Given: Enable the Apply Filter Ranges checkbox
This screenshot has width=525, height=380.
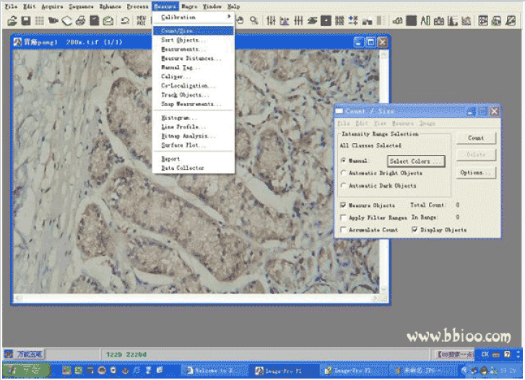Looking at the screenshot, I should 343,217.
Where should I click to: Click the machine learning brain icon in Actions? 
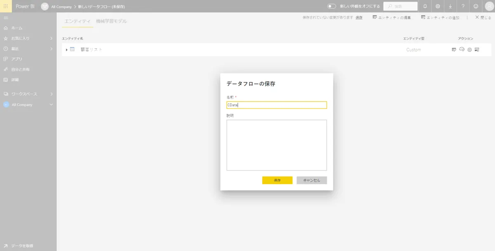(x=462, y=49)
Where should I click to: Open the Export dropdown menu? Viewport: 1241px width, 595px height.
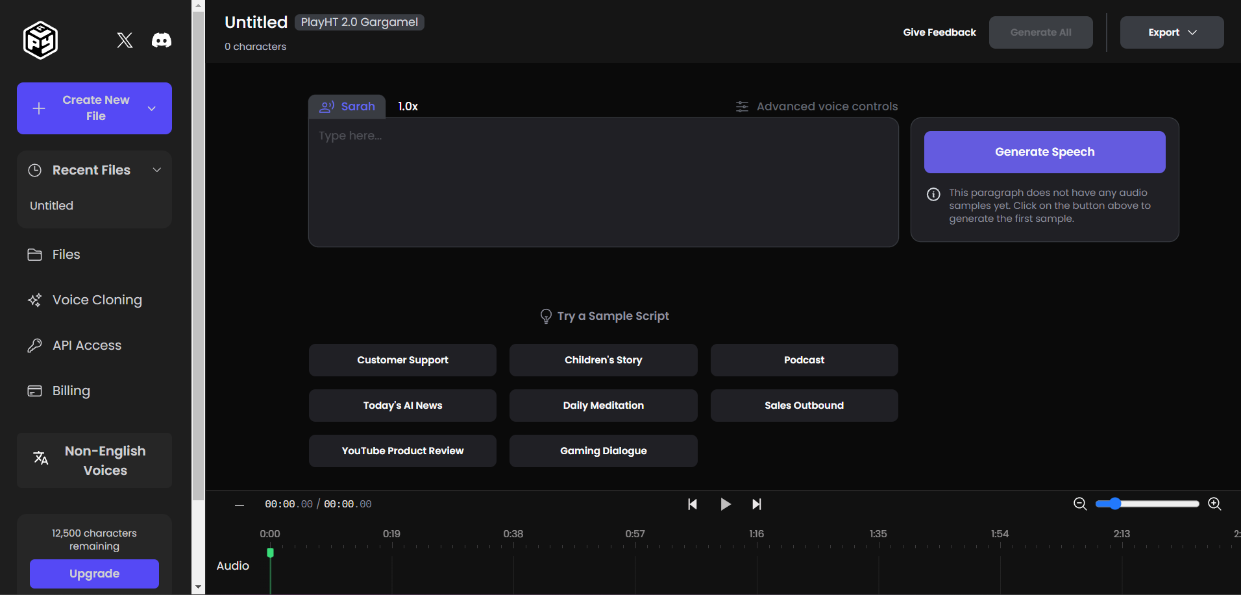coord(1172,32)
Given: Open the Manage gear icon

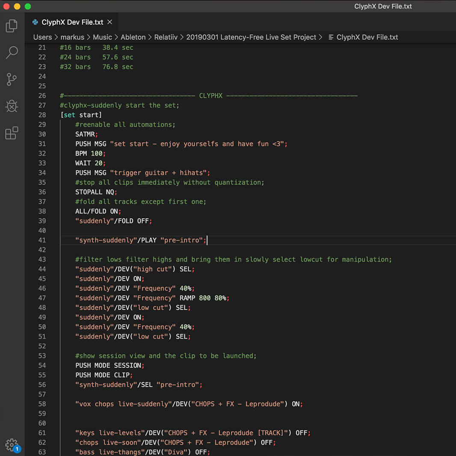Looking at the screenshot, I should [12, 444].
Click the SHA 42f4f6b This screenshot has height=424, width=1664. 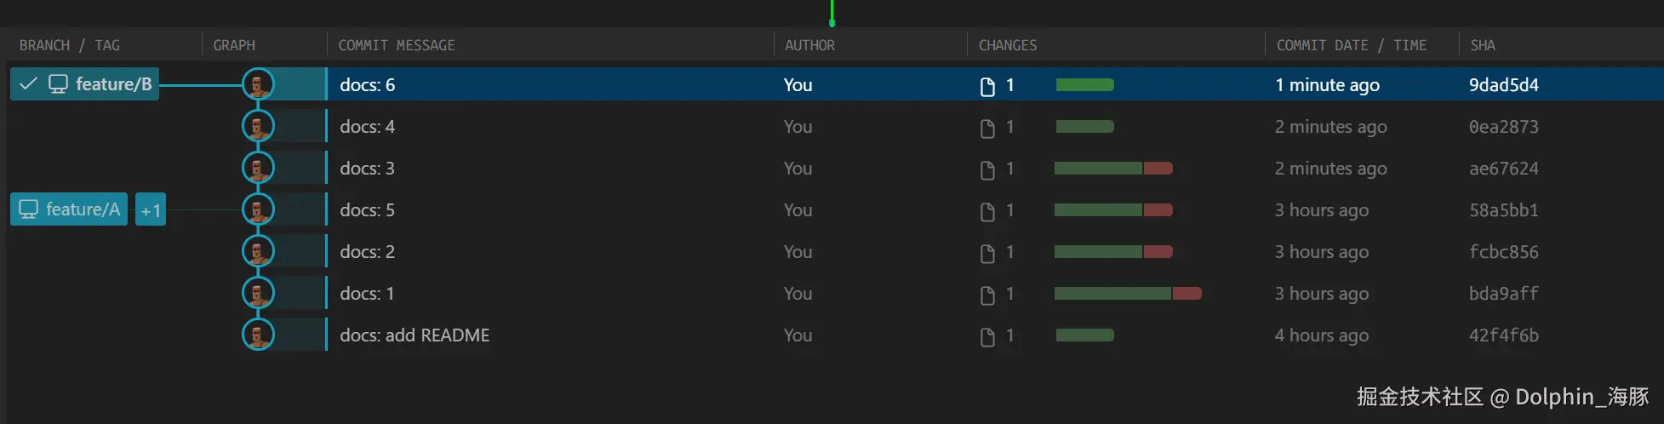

## Krótkie zadanie
Zwróć wszystkie rekordy z góry słowo w słowo, ale bez obrazków.

## Odpowiedź
Given: Enable the Apply Filter Ranges checkbox
This screenshot has width=525, height=380.
Looking at the screenshot, I should 343,217.
Where should I click to: Click the machine learning brain icon in Actions? 
(x=462, y=49)
Where should I click to: Open the Export dropdown menu? Viewport: 1241px width, 595px height.
coord(1172,32)
Given: Open the Manage gear icon

Looking at the screenshot, I should [12, 444].
Click the SHA 42f4f6b This screenshot has height=424, width=1664. 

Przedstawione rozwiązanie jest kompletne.